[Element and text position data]
--*--

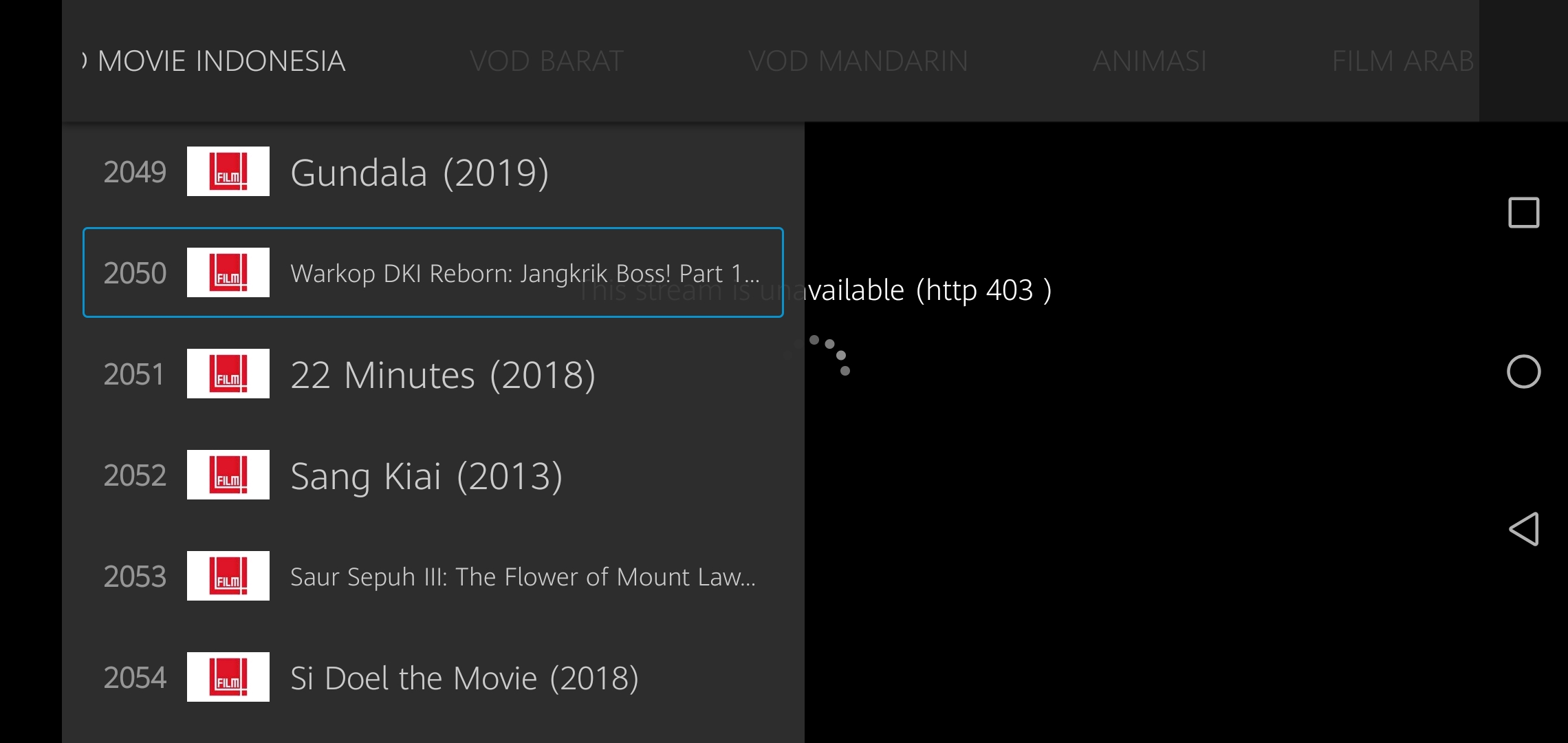Open Android recent apps square button
Viewport: 1568px width, 743px height.
click(1523, 213)
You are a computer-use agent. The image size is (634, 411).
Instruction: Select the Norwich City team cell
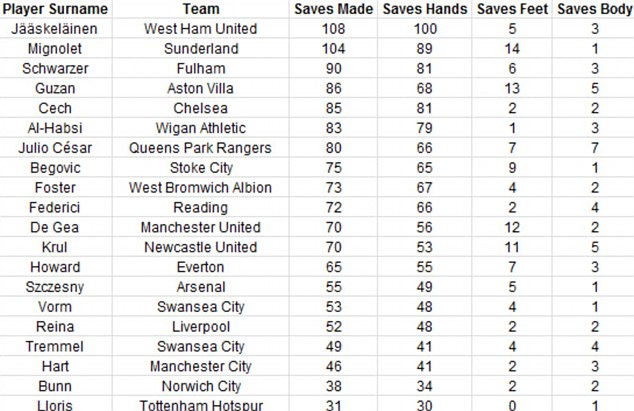coord(201,386)
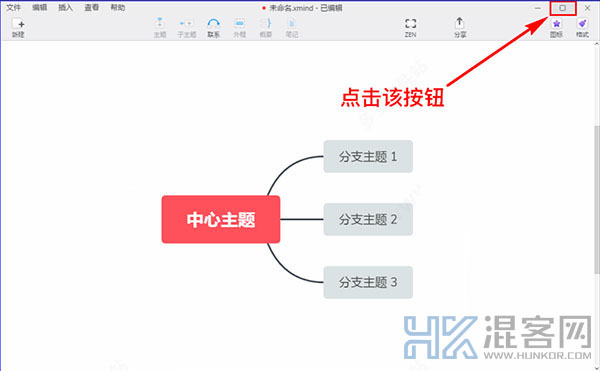Image resolution: width=600 pixels, height=371 pixels.
Task: Add a 子主题 (Subtopic) via toolbar icon
Action: pyautogui.click(x=186, y=27)
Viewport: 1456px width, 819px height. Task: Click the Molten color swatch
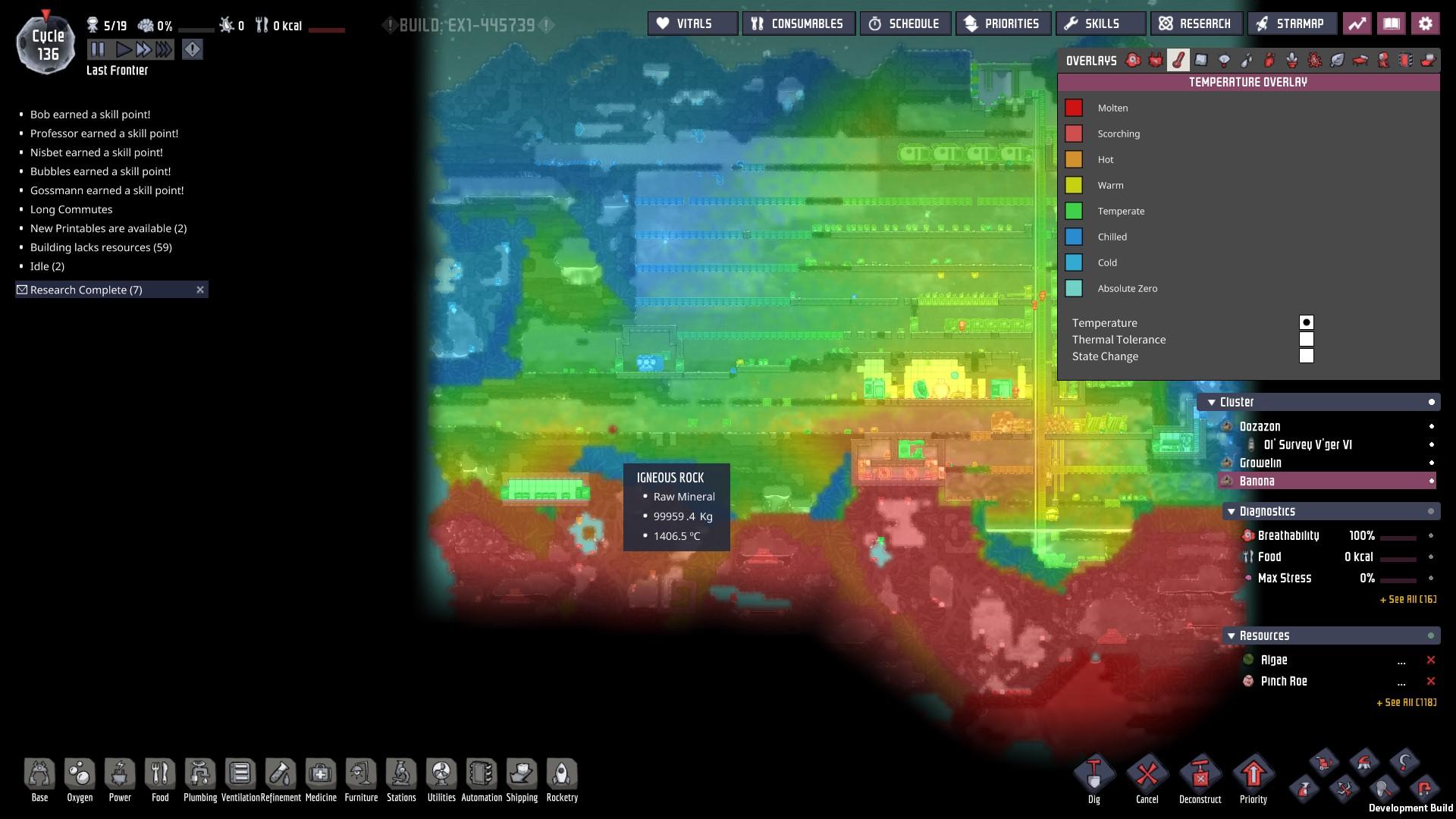coord(1074,108)
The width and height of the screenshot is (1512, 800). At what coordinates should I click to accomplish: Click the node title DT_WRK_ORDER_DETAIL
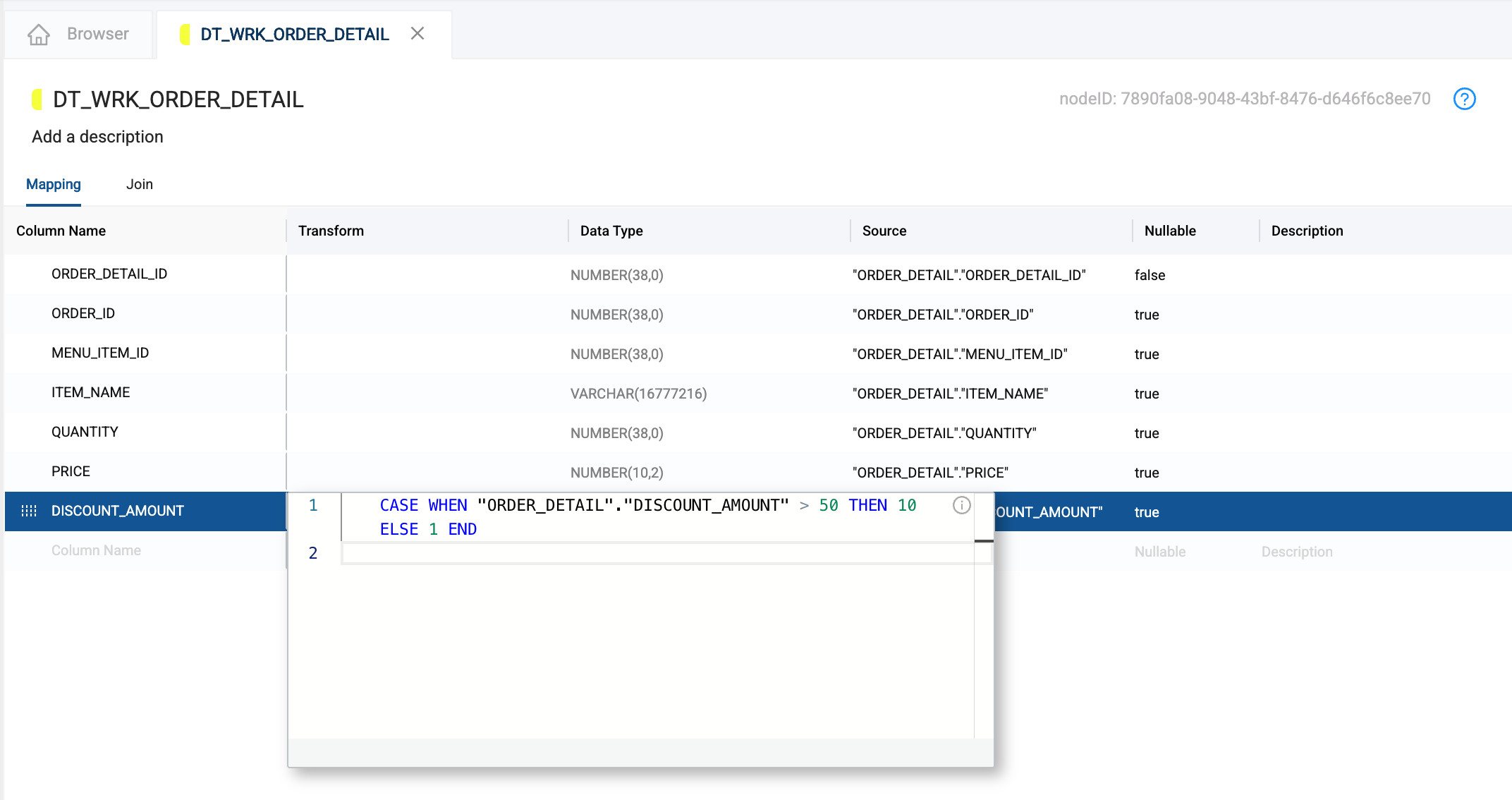(178, 99)
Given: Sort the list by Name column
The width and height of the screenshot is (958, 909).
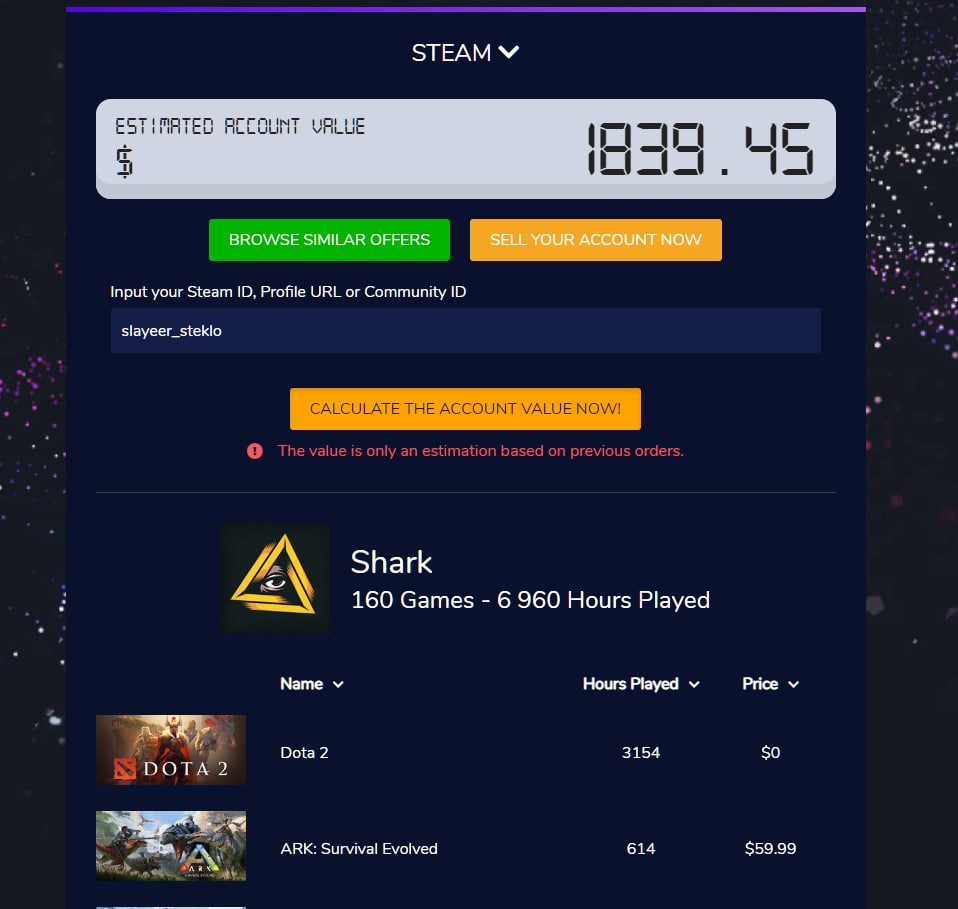Looking at the screenshot, I should [301, 684].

--*--

Stated goal >> Update the data by changing "width and height" to "size" wherever it appears, keeping everything else the same. Leave the pictures out.

Reply to the task >>
Open Android recent apps square button
Viewport: 1568px width, 743px height.
click(1523, 213)
You are a computer-use agent. The image size is (634, 411).
Instruction: Select the Norwich City team cell
coord(201,386)
Image resolution: width=600 pixels, height=371 pixels.
Task: Add a 子主题 (Subtopic) via toolbar icon
Action: pyautogui.click(x=186, y=27)
Viewport: 1456px width, 819px height. Task: Click the Molten color swatch
coord(1074,108)
The size of the screenshot is (1512, 800). At what coordinates should I click to accomplish: Click the node title DT_WRK_ORDER_DETAIL
(178, 99)
Given: Sort the list by Name column
The size of the screenshot is (958, 909).
Looking at the screenshot, I should [301, 684].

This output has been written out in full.